Collected data entries
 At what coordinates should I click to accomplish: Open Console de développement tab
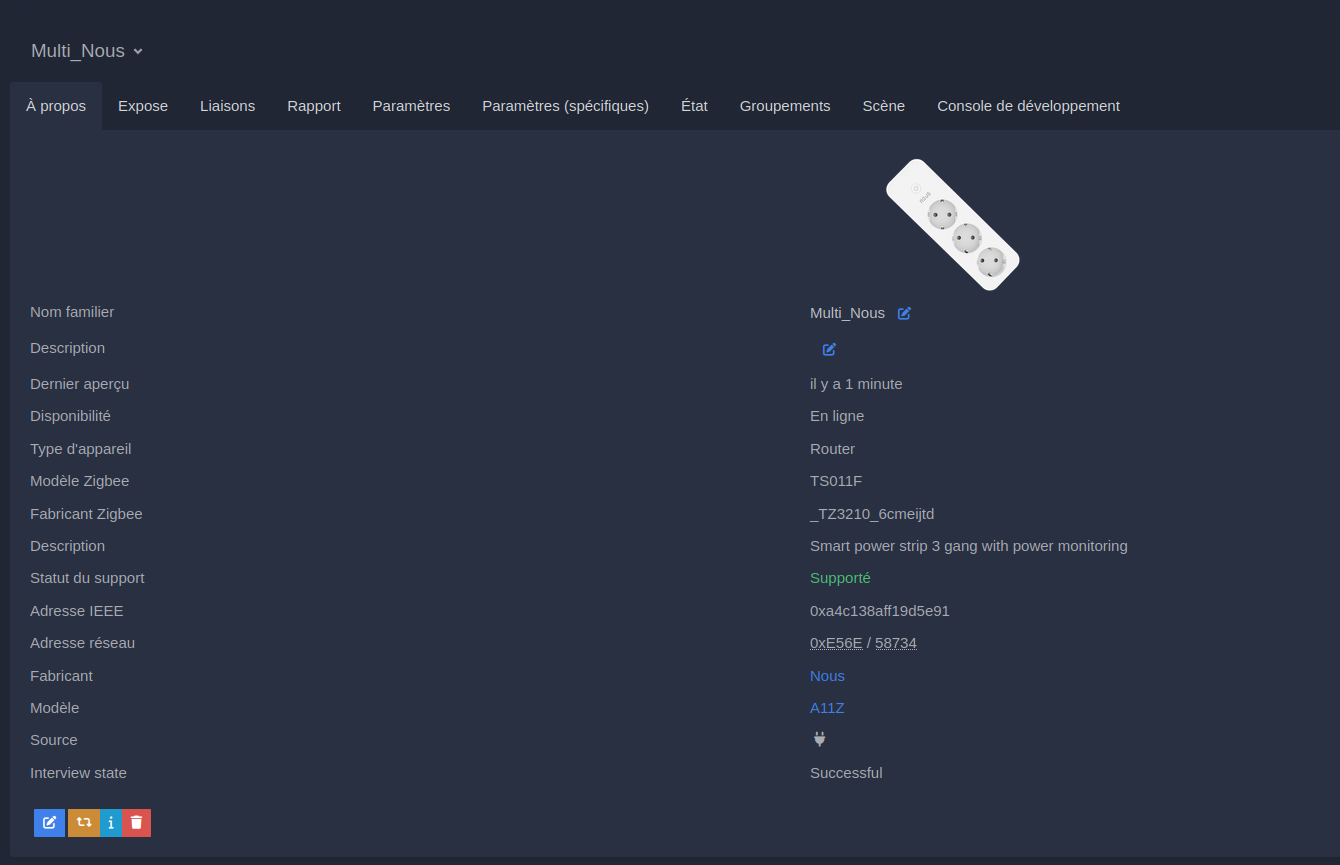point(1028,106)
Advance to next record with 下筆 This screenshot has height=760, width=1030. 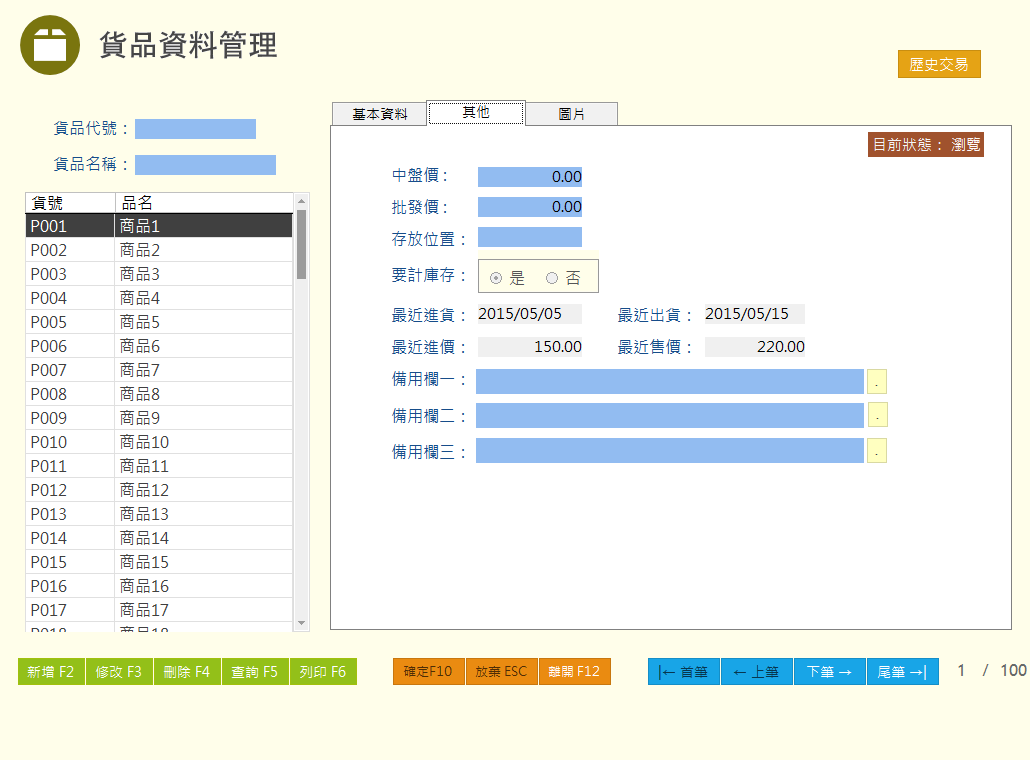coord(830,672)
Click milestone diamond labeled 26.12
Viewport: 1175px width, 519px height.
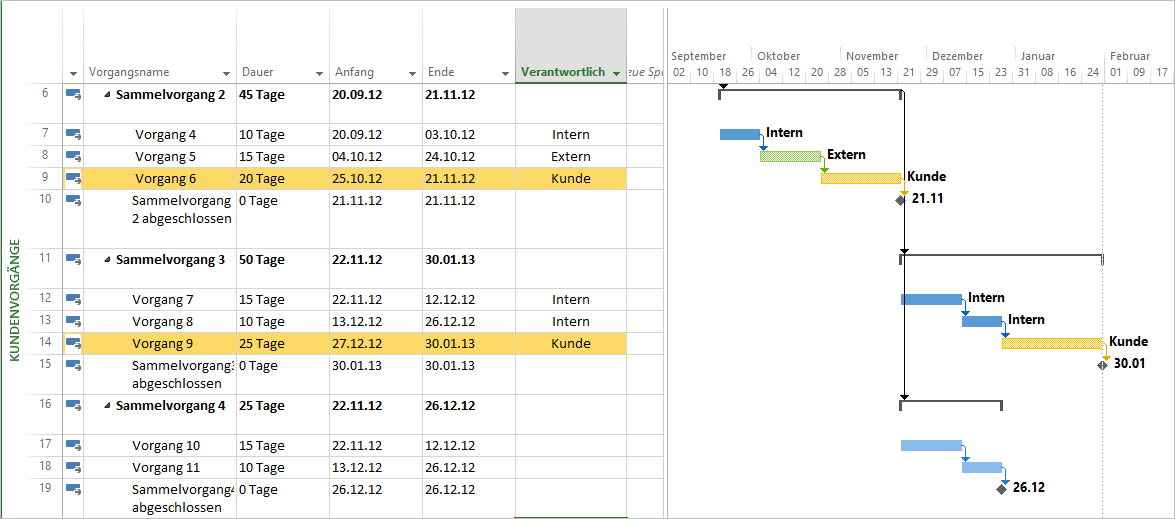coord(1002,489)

> _Exercise objective_:
Your task is to restate word for word the lines from the one containing "Click milestone diamond labeled 26.12" through the last line of the data, both ends included, with no pictures.

> _Solved problem_:
Click milestone diamond labeled 26.12
Viewport: 1175px width, 519px height.
coord(1002,489)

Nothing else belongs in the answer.